Да и Алекс уже не дитя, а сформировавшаяся личность. Ему вот-вот семь. Он почти взрослый. Его воспитал другой мужчина, и он для Алекса – образец для подражания. В этом раскладе меня не всё устраивает, и, сколько ни старался, я так и не смог полностью от этого абстрагироваться. Он не мой сын, которого я воспитывал. Иногда в нём проявляются уже укоренившиеся мировоззренческие установки, от которых меня передёргивает.

Всё это непросто и неоднозначно, потому что он меня очаровывает. При всех своих несовершенствах, я очень люблю детей. С ними гораздо интересней, чем со взрослыми, перенявшими общепринятые нормы, наглухо зашорившимися в высмотренном из телика поверхностном восприятии и окопавшимися в рамках «легитимных» тем, даже в них придерживаясь исключительно «адекватных» суждений. Ах да… Как же я запамятовал ещё одно омерзительнейшее качество, присущее взрослости, давно превратившееся в повинность, – непременно лезть из кожи, стараясь казаться позитивным. Ведь иначе ты лузер. А лузер в двадцать первом веке – худшее оскорбление.

А дети не бывают позитивными, они либо радуются от души, либо не радуются никак. Дети могут удивить, показать что-то новое. То новое, которое на самом деле хорошо забытое старое и которого так не хватает. Задать вопрос не каверзный, а искренний, способный поставить в тупик и вывести за рамки, в которых ты давным-давно залип вместе с остальным стадом.

Но есть папа Алекса. И когда в этом наивном ребёнке проступают перенятые у отца и по-детски утрированные плебейские социальные установки, я не знаю, как реагировать. Меня раздирают противоречивые эмоции: жалость, злость, сострадание. Единственное, что неясно: кого жалею? Себя? Иру? Алекса?
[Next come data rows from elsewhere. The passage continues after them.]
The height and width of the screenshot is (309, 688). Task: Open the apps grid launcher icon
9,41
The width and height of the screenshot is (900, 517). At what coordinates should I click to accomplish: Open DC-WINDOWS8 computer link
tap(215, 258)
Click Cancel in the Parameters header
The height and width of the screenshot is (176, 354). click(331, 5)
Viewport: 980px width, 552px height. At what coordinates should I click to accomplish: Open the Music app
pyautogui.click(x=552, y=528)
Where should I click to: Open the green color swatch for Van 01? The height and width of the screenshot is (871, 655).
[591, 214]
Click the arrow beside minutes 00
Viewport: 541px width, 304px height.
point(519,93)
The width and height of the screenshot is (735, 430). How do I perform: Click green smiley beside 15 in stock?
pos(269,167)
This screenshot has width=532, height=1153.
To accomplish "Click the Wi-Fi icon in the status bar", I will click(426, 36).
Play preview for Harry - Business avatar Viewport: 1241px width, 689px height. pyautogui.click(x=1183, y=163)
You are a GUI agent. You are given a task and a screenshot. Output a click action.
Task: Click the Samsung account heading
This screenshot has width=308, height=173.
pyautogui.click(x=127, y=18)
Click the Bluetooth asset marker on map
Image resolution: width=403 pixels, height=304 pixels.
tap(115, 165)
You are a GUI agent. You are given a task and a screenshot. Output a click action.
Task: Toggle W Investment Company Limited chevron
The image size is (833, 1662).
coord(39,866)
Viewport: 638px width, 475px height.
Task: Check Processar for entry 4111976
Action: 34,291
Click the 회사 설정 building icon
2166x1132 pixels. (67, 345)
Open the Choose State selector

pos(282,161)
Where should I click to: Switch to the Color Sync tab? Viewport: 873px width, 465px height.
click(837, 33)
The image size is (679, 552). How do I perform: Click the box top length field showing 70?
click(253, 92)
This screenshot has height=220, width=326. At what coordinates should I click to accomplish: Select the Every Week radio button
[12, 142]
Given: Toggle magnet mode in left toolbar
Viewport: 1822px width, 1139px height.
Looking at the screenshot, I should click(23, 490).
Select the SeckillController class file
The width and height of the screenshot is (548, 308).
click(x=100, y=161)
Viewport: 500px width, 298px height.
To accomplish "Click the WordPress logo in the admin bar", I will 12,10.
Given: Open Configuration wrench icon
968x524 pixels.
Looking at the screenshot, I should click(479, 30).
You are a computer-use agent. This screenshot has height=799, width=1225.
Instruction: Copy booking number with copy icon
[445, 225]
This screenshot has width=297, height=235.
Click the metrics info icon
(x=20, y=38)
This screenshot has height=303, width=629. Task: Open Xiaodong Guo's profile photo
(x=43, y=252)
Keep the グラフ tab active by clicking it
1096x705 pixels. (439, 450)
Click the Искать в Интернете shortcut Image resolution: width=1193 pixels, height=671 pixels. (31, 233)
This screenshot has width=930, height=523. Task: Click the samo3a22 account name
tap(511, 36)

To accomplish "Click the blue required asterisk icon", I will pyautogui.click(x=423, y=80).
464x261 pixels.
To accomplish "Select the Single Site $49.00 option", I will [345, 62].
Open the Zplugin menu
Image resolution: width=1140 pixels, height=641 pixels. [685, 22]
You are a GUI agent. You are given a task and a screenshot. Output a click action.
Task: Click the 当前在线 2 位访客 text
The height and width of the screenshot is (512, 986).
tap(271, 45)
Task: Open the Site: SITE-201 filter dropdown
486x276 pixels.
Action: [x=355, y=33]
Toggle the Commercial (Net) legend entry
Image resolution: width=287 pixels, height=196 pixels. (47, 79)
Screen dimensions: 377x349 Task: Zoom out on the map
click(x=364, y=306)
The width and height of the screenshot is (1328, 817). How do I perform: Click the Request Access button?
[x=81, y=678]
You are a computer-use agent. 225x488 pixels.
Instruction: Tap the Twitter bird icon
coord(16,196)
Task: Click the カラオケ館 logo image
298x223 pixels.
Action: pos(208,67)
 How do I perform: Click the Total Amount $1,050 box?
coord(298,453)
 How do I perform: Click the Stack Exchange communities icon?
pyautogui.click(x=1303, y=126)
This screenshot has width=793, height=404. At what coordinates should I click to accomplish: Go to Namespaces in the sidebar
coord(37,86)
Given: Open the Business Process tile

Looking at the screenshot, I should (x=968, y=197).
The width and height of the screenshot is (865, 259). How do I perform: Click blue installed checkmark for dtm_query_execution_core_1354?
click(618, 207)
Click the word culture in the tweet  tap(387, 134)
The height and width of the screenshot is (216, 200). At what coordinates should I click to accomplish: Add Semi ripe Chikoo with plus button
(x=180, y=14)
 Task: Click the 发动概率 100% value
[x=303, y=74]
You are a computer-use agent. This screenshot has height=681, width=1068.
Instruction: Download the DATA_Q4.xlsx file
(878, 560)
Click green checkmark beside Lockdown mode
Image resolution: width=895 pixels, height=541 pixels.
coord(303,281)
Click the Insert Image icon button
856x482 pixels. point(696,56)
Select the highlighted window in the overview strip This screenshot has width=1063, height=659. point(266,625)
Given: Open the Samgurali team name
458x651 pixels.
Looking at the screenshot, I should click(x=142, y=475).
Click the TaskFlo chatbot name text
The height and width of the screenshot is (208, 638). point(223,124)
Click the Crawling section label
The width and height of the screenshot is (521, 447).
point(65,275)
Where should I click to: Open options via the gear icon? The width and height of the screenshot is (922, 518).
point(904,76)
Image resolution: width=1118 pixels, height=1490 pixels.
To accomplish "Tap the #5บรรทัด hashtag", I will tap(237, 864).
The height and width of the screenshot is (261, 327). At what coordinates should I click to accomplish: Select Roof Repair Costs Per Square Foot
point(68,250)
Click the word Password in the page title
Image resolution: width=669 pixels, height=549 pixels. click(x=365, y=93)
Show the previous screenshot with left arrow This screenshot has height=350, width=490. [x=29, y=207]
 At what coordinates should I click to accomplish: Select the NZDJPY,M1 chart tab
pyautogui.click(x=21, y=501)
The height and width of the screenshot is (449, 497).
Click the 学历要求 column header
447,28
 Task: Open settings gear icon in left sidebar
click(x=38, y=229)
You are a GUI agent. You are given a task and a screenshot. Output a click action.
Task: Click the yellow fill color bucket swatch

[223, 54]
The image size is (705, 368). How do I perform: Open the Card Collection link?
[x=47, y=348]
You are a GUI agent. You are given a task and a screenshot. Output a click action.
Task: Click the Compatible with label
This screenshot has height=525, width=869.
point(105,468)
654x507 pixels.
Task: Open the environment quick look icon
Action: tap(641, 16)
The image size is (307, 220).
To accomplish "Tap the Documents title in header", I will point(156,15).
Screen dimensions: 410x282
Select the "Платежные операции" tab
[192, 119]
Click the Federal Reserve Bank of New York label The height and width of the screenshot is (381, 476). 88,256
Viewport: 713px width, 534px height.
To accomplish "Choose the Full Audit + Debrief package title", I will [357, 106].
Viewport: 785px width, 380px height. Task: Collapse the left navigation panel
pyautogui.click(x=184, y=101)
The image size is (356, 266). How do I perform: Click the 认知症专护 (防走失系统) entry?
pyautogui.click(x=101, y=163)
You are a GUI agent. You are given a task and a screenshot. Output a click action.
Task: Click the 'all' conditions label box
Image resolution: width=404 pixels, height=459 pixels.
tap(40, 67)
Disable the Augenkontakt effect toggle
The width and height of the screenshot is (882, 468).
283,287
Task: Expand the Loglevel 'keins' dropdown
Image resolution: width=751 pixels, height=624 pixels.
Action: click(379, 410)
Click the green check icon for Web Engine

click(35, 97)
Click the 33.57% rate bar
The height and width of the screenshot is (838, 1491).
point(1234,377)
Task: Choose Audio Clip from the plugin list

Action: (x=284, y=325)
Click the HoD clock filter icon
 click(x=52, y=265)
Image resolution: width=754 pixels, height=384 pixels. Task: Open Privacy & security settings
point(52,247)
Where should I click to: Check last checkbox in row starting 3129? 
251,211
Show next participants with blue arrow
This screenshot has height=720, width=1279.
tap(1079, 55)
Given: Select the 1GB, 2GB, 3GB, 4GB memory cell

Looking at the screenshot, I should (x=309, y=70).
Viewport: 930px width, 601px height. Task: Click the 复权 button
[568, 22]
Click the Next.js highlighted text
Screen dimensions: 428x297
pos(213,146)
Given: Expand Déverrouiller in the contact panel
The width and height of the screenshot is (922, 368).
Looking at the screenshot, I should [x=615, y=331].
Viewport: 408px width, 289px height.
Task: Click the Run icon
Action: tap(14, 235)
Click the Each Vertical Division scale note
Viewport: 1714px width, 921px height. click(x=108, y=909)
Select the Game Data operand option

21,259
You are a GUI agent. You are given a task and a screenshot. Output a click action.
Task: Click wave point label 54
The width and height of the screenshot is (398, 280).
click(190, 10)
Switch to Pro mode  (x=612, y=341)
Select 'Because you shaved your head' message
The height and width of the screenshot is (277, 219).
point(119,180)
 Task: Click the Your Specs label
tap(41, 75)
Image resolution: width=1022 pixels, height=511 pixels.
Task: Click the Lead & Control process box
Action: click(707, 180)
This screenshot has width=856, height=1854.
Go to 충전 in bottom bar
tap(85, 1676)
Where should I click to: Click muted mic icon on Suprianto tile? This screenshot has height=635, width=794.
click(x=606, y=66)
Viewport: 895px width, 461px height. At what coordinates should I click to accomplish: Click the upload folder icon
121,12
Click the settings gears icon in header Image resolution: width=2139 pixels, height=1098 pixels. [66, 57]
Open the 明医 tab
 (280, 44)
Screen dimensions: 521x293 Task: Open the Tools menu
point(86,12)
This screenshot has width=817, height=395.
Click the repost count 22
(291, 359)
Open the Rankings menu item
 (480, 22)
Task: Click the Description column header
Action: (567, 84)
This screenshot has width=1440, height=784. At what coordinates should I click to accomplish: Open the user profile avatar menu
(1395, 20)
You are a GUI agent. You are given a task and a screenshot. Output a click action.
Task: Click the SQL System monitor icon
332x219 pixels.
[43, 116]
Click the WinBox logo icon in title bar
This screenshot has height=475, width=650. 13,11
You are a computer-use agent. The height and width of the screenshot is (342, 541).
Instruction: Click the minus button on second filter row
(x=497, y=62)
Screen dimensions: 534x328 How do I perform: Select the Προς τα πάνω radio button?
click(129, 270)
И ещё одно шкурное соображение: Ира родила другому мужчине. Куда ушли её жизненные соки? Они ушли в милое, приятное существо. Но… оно не моё. Не моё. Что это? Ревность? Расчётливость? Иногда я замечал в глубине её глаз надломленность. Жизнь матери-одиночки, которой не удалось толком устроиться в чужой стране, без алиментов и практически без родительской поддержки, подточила её. Где-то там, в пути, в нелёгкой борьбе она растеряла, отдала, пожертвовала слишком многим, чего уже не вернуть. И смотреть на это так больно, что хочется выть и разбивать кулаки о закрытые двери.

* * *


20 Nice to have – приятное дополнение.

назад | 86 / 193 | вперёд

Роман «Челленджер» – Глава 1, ст. 2

Челленджер.

 Глава 1

1 2 34567

– Хорошо, – произнёс он наконец. – Очень хорошо. Теперь поговорим о профессиональном опыте. И, пожалуйста, поподробнее.

Я сел на любимого конька и выдал несколько отточенных многочисленными собеседованиями «рекламных роликов» про свои проекты. Ультразвук, компьютерная томография, катетеры для кровеносных сосудов – в совокупности мой предыдущий опыт покрывал все инженерные аспекты данной фирмы, и я прекрасно понимал – это именно то, что ему нужно. Забыв про сжатые в пальцах бумажки, Ариэль всякий раз кивал в такт новым виткам повествования.

В начале интервью говорил он – рассказал о компании и об их инновационных технологиях, заключающихся в изобретённых им самим ультразвуковых сенсорах. Потом пошли расспросы, в ходе которых мне удалось сбить его с толку своим признанием и, во избежание неудобных тем, перейти к «рекламным роликам». Увлёкшись, он так и не задал ни одного технического вопроса. И сейчас, к вящему удовольствию переговаривающихся сторон, мы приближались к развязке. Почувствовав себя уверенно, я перевёл дух и осмотрелся…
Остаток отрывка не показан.